René Hardy, novembre 2014

Les Trifluviens d’aujourd’hui ne savent probablement pas que cet édifice de la rue Royale, derrière la cathédrale, qui porte gravé sur le haut de sa façade le sigle intriguant « C.O.C. t.-r. 1913 » fut déjà nommé la « Maison de l’ouvrier » et a été le berceau du premier syndicat catholique à Trois-Rivières, ancêtre de la CSN.

photo chronique historique

Source: Archives du Séminaire de T.-R.

Son histoire nous reporte à une autre époque. L’Église se comporte comme un État dans l’État. Aucun domaine d’activité ne lui échappe, pas plus bien sûr que la direction des associations de travailleurs.

Dans ce domaine, jusqu’au début du 20e siècle, l’Église se limite à condamner les syndicats parce qu’ils font craindre le socialisme et le renversement de l’ordre social.
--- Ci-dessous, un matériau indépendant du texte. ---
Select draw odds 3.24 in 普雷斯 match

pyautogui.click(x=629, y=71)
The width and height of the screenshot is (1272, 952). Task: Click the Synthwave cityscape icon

Mais confrontée à la montée en force du capitalisme industriel qui disloque le système de production artisanale et prolétarise les travailleurs, elle doit adopter une attitude plus positive. Le Vatican propose la création de corporations de métiers qui uniraient patrons et ouvriers dans une même association pour favoriser plus de compréhension et de justice dans les relations de travail.

Ces directives de Rome arrivent au Québec dans le climat social tendu du début du 20e siècle. Dans la seule année 1903, Montréal subit 23 grèves qui paralysent la production. En Mauricie, l’industrialisation rapide fait craindre au clergé les mêmes effets. Le syndicalisme international, religieusement neutre, s’implante chez Tebbutt Shoe et dans les usines naissantes de la Wayagamac et de la Wabasso. C’est alors que Mgr Cloutier décide d’engager la lutte et fonde la Corporation ouvrière catholique de Trois-Rivières, en 1913.

Un mois après sa fondation, la corporation rassemble déjà 400 ouvriers et une cinquantaine de patrons, mais ceux-ci se désistent graduellement de sorte qu’il n’y aura jamais de véritable corporation. En fait le patronat, sauf exception, et contrairement au souhait de l’épiscopat, se montre hostile au syndicalisme qu’il soit catholique ou non.

Pour renforcer l’identité de la COC, l’évêque lui donne un symbole fort en cédant un terrain derrière la cathédrale pour construire la « Maison de l’ouvrier ». L’édifice abrite un bureau de placement et des locaux pour les syndicats affiliés. On y donne aussi des formations dans divers métiers. Mais après quelques années d’enthousiasme, la COC n’attire plus et réussit difficilement à maintenir ses effectifs face à la concurrence du syndicalisme international qui, lui, ne se prive pas d’utiliser la grève. Peu efficace, la COC décline et ne compte que 500 membres lors de son affiliation à la Confédération des travailleurs catholiques du Canada (CTCC) en 1923.

La création de la CTCC, en 1921, résulte du constat que pour rivaliser avec le gigantisme des entreprises industrielles, les organisations ouvrières doivent se fédérer et compter sur la solidarité internationale des travailleurs. À sa fondation, la CTCC regroupe plus de 100 syndicats catholiques représentant alors le quart des effectifs syndicaux du Québec.

Dès ses premières années d’existence, la CTCC reconnaît que la bonne entente proposée par la doctrine sociale de l’Église ne sert que la défense de l’ordre établi. Elle radicalise ses positions et recourt à la grève pour établir un rapport de force. Cette transgression de la doctrine catholique annonce la perte graduelle d’influence de l’Église au sein de l’organisation syndicale et la déconfessionnalisation de 1960 dans le cadre de la formation de la Confédération des syndicats nationaux (CSN).